[Start of Attachment]
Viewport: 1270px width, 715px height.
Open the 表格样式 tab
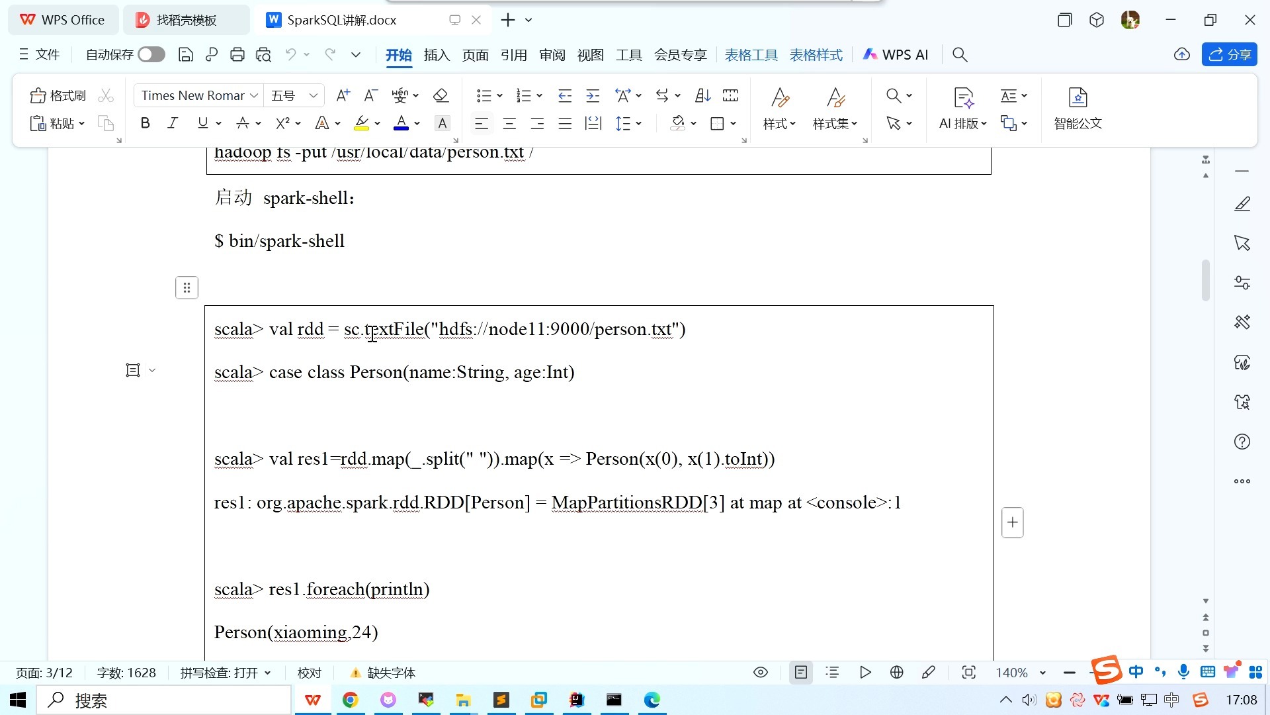(816, 55)
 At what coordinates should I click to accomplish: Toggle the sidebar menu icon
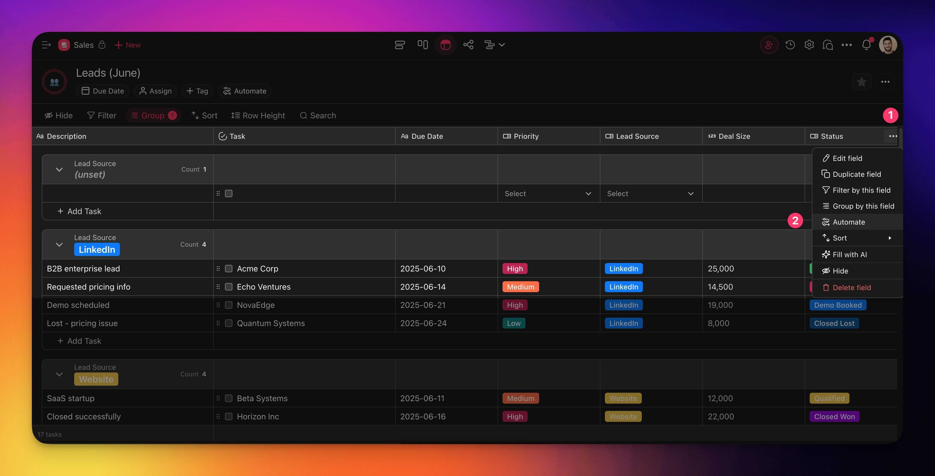[x=46, y=45]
[End of Attachment]
• Your task
Return every record exactly. Pictures stay out.

• Answer area
Viewport: 1270px width, 715px height.
Open the 表格样式 tab
(816, 55)
 At what coordinates should I click to accomplish: Toggle the sidebar menu icon
[x=46, y=45]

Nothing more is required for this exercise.